Climate Action Network Latin America
- Founded: 2009
- Type: Non-governmental organization
- Headquarters: Buenos Aires, Argentina

= Climate Action Network Latin America =

Latin American climate Justice organisation

Climate Action Network Latin America (CAN-LA or CANLA) is a Latin American climate justice organisation. Founded in 2009 and based in Buenos Aires, it is the regional network of the Climate Action Network and considered a "node" helping to collaborate in the Latin American and Caribbean region. It links over 30 non-governmental organisations, which are engaged in climate justice issues and active against climate change (as of 25 April 2020).

== Structure ==
The regional network is composed of more than 70 organizations from different countries in Latin America. Within CAN International, there is a regional officer. At the moment Karla Maass hold this position (as of 25 April 2020).

Member organisations of CAN-LA are located in:

- Argentina
- Barbados
- Bolivia
- Brazil
- Chile
- Colombia
- Haiti
- Honduras
- Mexico
- Paraguay
- Peru
- United States (Ciudadnía Sustentable frente al Cambio Climatico, A.C.)
- Uruguay
- Venezuela

== Activities ==
The regional node tries to foster networks between different organisations working in Central and Latin America. The organisation's reasoning behind it is that through collaboration, the organisations can more easily further the cause of climate justice.

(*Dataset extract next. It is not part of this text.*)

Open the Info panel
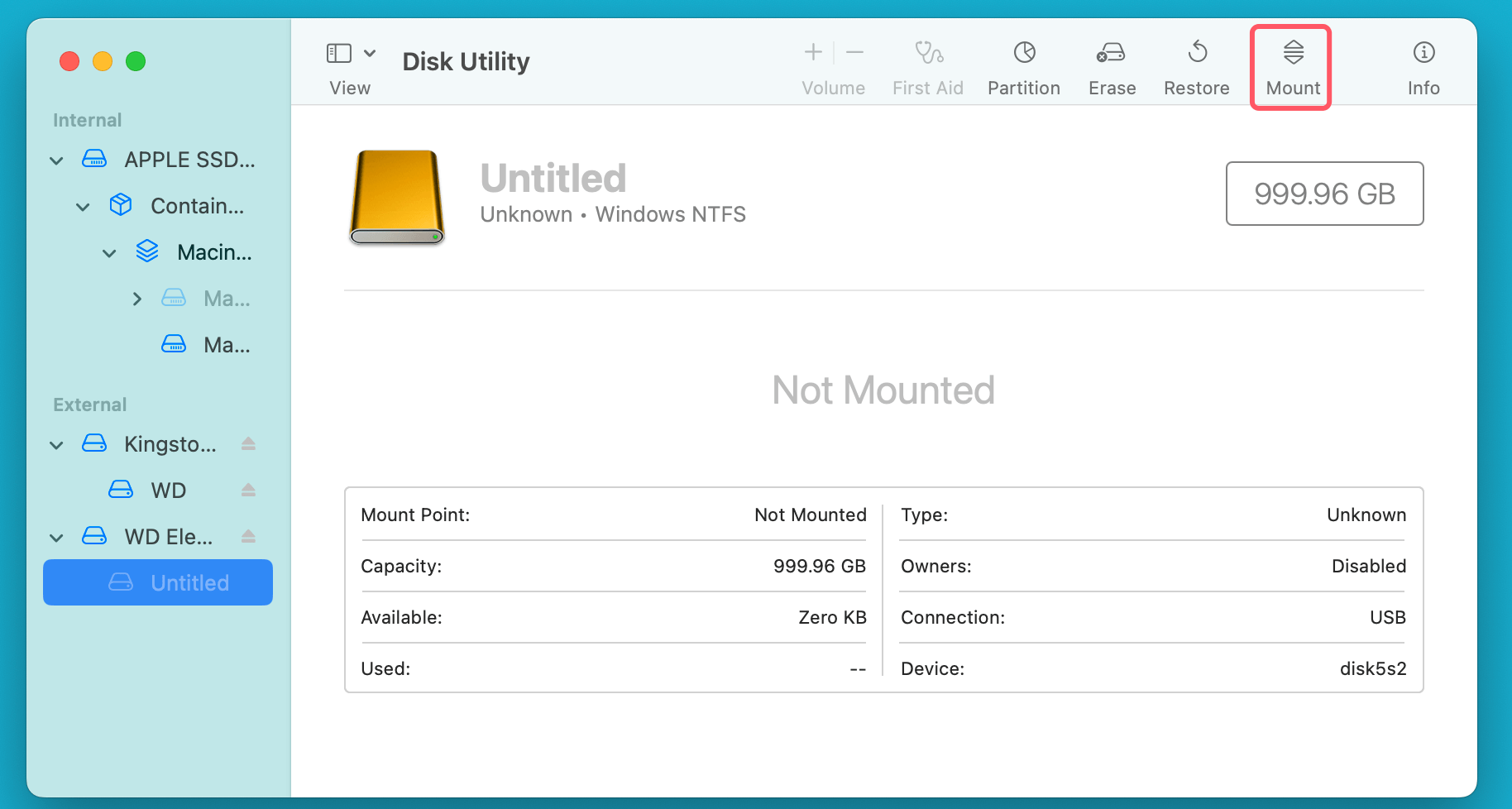Screen dimensions: 1512x809 (1423, 66)
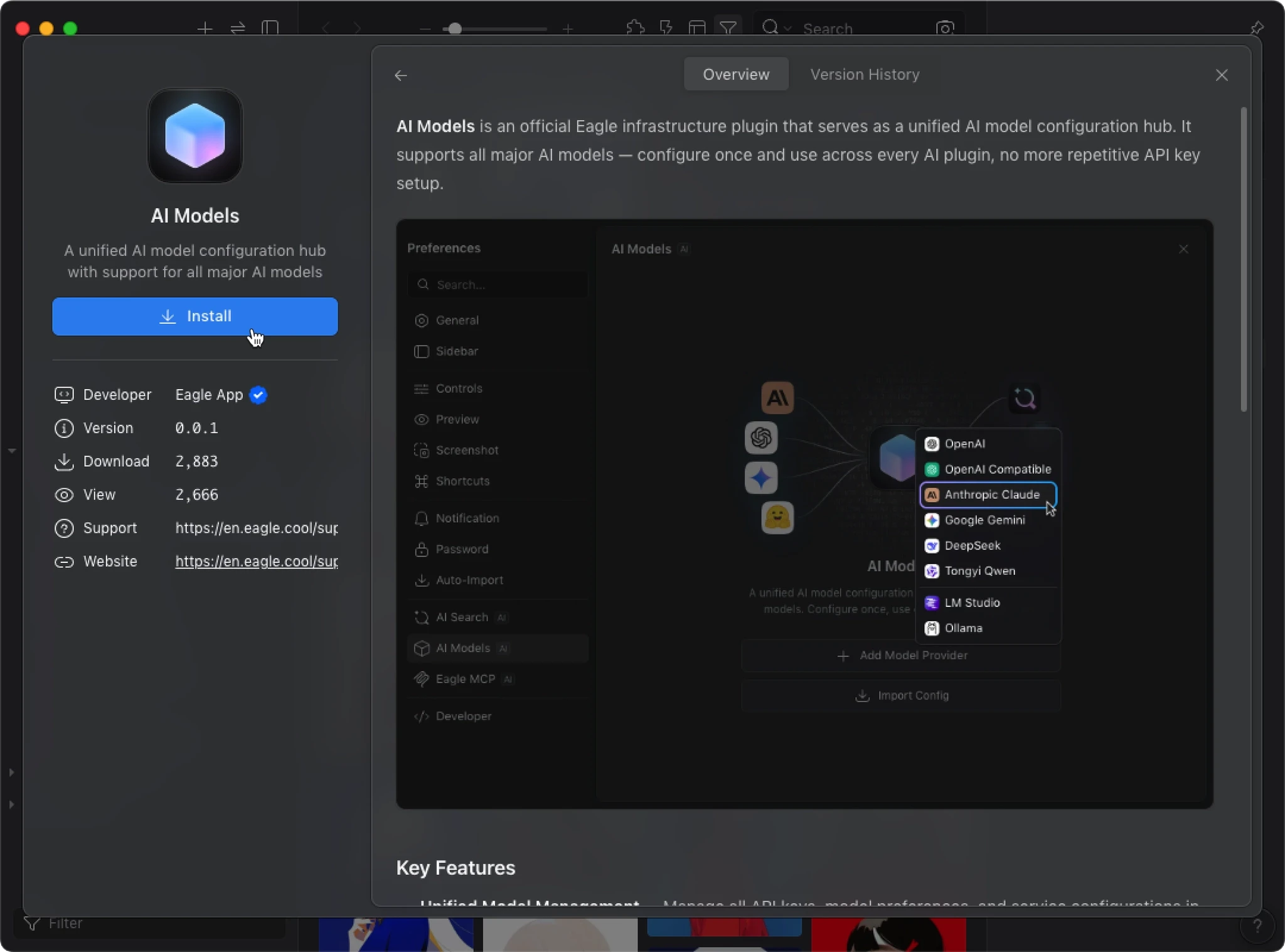Click the pin icon at top right
This screenshot has width=1285, height=952.
pos(1256,28)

One of the most important functions of the organisation is Latin American representation at UN climate conferences. Delegates of CAN-LA attend the climate negotiations under the UN Framework Convention on Climate Change (UNFCCC). They are present at the conferences of the parties (COP) and the intersessionals in Bonn. Since COP20 in 2014, they have press conferences to inform the public about their views. During COPs, they organise side events where they can set their own agenda and invite panelists. They also inform the public and publish reports, analyses and comments, for example in the Chilean newspaper "El dínamo". Before COP23, the network organised a webinar called "Camino a la COP23: Una visión desde América Latina y el Caribe".

After COP25, they wrote a report about their view on the negotiations and reflecting on the outcome. That the climate conference in 2019 was moved from Chile to Spain was considered a missed opportunity for Latin America, not only because many representatives could not be present, but also because a bigger cohesion within the region was not reached.

They reacted to the postponement of COP26 due to the COVID-19 pandemic with a common declaration highlighting that the health crisis is connected to the bigger ecological crisis and the most vulnerable communities are affected the most by both crises.